A unique opportunity to see Helen Martens’ exhibition Drunk Brown House at the Serpentine Sackler Gallery has arisen. Being the first time that her art has been put together and presented in the capital city, you can see the very individual art work from now until 20 November 2016.

The exhibition fuses mediums such as sculpture, text and screen-printed paintings. One of the many appeals of Marten’s work is the skill of her combining both image and object and repeatedly toying with two and three-dimensionality. Her work also includes visual and linguistic uncertainty and this works in favour of delving deeper into the likeliness of misinterpretation and misunderstanding.

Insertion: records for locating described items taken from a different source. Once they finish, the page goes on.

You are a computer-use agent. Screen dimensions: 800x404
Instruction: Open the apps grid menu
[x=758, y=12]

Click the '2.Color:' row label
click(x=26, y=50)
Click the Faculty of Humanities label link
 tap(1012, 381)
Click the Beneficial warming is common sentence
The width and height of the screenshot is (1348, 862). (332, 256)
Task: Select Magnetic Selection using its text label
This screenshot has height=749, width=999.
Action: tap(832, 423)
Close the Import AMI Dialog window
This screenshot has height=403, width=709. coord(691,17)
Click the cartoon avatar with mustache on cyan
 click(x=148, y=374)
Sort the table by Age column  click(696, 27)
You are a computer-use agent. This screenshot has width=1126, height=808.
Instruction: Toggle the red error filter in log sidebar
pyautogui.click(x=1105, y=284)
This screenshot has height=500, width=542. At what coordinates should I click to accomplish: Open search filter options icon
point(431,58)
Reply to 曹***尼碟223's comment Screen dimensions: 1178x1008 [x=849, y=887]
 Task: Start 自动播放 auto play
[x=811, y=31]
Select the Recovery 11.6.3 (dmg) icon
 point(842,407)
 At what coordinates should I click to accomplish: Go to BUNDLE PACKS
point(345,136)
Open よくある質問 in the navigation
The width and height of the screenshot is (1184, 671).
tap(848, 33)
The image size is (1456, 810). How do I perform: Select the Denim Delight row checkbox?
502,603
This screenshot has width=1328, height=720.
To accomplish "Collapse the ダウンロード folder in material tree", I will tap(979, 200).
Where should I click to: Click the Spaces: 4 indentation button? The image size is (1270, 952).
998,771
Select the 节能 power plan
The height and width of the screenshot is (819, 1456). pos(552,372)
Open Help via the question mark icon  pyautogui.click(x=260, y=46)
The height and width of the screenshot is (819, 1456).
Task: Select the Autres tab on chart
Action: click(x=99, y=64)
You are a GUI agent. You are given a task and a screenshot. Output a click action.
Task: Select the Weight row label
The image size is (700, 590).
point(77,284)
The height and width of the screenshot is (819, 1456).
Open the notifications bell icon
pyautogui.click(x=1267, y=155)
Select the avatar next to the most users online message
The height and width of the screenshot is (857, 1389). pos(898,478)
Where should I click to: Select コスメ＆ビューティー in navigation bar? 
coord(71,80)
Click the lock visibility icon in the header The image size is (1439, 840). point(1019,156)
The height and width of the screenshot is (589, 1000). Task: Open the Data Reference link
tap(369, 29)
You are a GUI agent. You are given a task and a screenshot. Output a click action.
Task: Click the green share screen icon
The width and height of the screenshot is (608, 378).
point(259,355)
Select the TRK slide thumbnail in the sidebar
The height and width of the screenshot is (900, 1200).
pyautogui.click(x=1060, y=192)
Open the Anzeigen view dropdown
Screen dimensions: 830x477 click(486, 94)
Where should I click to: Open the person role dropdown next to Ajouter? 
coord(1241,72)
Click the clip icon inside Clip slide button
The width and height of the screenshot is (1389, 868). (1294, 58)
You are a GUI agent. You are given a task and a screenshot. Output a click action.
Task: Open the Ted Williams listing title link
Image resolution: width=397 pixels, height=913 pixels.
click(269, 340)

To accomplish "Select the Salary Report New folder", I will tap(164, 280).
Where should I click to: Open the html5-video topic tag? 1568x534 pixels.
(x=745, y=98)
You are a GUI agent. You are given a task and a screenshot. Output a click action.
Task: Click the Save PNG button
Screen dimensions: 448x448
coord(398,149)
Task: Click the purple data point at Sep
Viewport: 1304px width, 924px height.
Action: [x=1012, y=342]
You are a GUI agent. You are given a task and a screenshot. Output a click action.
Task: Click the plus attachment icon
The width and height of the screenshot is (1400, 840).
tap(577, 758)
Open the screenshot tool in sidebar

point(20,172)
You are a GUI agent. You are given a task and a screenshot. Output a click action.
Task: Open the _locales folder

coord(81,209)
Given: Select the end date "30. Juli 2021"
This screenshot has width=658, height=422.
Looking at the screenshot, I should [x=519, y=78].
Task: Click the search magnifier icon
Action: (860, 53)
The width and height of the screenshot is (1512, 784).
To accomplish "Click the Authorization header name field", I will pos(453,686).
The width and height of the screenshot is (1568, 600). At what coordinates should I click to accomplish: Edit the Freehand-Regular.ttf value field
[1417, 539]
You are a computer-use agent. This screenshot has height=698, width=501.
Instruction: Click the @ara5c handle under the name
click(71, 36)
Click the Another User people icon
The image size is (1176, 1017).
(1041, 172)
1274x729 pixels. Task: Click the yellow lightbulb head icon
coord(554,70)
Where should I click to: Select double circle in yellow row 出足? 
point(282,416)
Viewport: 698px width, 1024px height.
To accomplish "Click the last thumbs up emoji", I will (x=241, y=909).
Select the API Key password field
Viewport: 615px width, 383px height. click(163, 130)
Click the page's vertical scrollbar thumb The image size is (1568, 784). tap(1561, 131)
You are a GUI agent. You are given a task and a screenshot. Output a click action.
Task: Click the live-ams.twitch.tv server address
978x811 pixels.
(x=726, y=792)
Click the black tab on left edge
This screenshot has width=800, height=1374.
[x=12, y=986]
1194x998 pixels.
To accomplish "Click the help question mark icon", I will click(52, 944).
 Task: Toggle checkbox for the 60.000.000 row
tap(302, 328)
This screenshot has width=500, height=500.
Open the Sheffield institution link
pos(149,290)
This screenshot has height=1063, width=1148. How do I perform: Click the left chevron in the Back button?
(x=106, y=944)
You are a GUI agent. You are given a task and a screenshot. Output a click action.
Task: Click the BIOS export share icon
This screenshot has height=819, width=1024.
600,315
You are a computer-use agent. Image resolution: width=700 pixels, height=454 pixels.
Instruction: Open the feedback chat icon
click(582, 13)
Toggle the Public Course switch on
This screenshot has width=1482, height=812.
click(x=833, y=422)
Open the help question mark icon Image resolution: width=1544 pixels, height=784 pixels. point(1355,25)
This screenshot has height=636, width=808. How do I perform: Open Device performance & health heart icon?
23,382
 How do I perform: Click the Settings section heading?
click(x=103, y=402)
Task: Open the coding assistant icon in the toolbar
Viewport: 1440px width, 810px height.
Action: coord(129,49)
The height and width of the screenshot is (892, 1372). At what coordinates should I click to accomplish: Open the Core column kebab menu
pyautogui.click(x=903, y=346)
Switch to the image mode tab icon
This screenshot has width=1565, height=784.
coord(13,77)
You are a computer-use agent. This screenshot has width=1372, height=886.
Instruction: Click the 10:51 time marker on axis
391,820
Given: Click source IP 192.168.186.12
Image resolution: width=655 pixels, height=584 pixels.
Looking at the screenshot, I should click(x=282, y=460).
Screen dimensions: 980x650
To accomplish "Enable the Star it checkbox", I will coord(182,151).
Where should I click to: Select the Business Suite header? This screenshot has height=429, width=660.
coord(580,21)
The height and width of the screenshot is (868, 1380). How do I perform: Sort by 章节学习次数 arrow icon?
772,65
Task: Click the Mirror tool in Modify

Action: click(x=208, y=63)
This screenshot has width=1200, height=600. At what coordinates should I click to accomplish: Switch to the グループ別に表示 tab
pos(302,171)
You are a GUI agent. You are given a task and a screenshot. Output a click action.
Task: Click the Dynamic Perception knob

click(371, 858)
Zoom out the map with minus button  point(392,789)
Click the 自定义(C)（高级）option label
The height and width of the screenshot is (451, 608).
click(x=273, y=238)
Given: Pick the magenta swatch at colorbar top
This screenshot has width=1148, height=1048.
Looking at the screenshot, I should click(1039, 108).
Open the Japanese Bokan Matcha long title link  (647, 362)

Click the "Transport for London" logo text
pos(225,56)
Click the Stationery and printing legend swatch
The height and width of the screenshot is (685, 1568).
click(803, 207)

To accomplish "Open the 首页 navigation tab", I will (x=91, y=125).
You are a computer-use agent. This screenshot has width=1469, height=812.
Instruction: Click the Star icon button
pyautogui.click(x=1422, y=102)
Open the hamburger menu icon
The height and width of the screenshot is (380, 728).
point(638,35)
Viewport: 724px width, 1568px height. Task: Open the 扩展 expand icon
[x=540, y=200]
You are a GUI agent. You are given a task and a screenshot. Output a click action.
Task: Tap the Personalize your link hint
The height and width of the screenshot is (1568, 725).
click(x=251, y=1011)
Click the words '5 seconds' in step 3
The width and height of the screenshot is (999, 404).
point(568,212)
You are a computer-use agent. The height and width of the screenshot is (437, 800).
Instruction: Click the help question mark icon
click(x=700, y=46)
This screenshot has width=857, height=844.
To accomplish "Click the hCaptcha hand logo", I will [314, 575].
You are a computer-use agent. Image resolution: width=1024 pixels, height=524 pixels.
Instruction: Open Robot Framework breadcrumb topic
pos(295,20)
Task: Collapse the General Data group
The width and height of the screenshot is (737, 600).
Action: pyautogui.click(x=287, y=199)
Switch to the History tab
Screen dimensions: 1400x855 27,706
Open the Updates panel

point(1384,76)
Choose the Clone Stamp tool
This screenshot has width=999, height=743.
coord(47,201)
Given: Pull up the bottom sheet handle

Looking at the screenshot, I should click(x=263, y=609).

It also appears as though her life is well documented in the exhibition, but instead of perhaps more conventional forms, you are in the driving seat deciding what it is exactly that she is trying to illustrate. Within each installation, a story seems to be unravelled. Everything looks out of place, yet extraordinarily was almost like it was meant to be there, in some ways like an ordered chaos. This all adds to the misinterpretation and misunderstanding.

Marten says:
“I’m really interested in the point at which things become husked down to geometric memories of themselves, where a house, for instance, a pair of legs or a cat could be communicated with huge economy and speed via just a few lines. The vector can become a mechanism of delivery. As incorporated extensions, even a simple nod towards a shape that might be reminiscent of a readymade form is quite literally a vocaliser of external things – an agent of the world outside art-making. And this is the point where you can use recognisable authority, the obstinate fact of a universally existent thing – an arm, a teapot, an alphabet – and extricate it from its own sense of intentionality.”



There is also free accessible public Wi-Fi in the gallery, where you can access a Mobile Tour of the exhibition.


FREE ADMISSION
Exhibition until: 20 November
Kensington Gardens, London, W2 3XA
Open 10am – 6pm, Tuesday – Sunday, plus bank holidays.